■ **WHAT YOU ARE ASKED TO DO**: Copy every line of the entries that has the string "will" in it.

■ **Stored data entries**:

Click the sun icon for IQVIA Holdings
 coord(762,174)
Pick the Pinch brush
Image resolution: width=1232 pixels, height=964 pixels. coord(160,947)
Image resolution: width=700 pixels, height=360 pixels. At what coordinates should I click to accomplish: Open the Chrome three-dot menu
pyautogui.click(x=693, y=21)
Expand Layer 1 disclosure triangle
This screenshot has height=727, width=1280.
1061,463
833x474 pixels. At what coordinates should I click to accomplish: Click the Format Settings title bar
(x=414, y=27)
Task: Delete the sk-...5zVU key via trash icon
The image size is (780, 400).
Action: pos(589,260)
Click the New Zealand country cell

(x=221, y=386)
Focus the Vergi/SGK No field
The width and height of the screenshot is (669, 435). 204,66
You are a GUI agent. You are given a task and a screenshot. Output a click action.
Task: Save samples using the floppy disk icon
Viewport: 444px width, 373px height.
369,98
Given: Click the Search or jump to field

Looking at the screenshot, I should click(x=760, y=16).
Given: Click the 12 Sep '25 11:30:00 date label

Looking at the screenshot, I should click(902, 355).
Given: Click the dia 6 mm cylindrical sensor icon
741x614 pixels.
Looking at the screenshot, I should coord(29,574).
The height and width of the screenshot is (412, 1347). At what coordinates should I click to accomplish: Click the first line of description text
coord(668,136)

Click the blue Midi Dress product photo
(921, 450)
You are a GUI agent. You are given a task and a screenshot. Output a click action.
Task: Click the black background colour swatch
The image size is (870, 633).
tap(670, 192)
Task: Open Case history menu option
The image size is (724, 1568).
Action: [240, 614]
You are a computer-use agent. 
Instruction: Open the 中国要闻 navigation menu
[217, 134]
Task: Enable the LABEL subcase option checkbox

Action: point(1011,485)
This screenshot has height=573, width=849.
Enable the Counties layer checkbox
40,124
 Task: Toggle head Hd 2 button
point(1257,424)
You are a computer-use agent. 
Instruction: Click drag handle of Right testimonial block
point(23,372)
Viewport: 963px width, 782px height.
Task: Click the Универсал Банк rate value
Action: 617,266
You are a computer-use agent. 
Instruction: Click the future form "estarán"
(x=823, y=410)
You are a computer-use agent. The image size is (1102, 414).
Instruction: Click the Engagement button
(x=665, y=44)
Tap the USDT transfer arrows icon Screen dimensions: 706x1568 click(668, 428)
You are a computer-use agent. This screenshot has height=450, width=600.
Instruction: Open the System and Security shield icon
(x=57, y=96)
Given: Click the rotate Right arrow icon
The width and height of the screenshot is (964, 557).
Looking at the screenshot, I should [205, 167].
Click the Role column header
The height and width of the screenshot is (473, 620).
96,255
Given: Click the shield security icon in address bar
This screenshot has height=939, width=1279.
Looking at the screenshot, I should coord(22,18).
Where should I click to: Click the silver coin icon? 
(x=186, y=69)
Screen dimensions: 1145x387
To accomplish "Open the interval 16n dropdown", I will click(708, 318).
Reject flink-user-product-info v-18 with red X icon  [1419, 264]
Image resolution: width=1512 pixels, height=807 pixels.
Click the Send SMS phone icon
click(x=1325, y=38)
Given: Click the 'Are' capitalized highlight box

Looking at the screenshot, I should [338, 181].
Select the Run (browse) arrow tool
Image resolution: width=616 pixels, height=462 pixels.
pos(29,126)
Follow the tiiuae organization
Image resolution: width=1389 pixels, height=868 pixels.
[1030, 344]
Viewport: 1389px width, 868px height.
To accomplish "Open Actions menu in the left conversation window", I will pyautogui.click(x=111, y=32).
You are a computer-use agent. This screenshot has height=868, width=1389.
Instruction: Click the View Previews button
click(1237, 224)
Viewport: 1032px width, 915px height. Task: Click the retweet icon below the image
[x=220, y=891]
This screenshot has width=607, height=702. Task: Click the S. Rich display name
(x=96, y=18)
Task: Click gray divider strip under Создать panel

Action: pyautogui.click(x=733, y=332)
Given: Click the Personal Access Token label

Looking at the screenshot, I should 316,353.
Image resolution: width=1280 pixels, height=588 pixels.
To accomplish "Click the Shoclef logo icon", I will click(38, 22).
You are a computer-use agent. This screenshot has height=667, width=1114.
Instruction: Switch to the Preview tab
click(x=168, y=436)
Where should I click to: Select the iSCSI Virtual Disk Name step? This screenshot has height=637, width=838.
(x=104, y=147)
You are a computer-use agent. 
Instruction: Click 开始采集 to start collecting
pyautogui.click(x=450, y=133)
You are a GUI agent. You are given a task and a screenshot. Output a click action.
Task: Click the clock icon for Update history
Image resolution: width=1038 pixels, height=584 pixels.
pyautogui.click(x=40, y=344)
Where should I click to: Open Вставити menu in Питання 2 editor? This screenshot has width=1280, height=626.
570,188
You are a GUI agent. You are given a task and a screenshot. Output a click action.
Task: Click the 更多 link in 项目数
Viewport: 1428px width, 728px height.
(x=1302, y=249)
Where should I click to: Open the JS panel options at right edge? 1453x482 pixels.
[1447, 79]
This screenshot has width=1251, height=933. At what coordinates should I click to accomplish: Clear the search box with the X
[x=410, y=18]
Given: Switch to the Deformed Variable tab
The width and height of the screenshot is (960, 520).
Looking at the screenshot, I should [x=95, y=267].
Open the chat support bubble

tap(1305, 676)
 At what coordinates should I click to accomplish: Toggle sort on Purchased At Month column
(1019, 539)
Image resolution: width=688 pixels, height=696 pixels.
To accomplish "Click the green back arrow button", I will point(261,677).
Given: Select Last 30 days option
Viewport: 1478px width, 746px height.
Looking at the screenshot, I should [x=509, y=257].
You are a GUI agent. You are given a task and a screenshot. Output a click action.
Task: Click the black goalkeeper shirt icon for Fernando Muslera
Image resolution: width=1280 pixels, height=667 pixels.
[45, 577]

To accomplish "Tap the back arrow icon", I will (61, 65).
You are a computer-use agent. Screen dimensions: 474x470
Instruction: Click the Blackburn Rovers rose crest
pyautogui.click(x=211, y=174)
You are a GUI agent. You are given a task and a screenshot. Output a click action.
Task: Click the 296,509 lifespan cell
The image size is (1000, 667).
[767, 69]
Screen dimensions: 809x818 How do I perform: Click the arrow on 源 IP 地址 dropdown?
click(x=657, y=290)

■ **WRITTEN ANSWER**:
To accomplish "Open the interval 16n dropdown", I will click(708, 318).
To accomplish "Open Actions menu in the left conversation window", I will pyautogui.click(x=111, y=32).
To accomplish "Click the Shoclef logo icon", I will click(38, 22).
To accomplish "Click the green back arrow button", I will point(261,677).
To accomplish "Tap the back arrow icon", I will (61, 65).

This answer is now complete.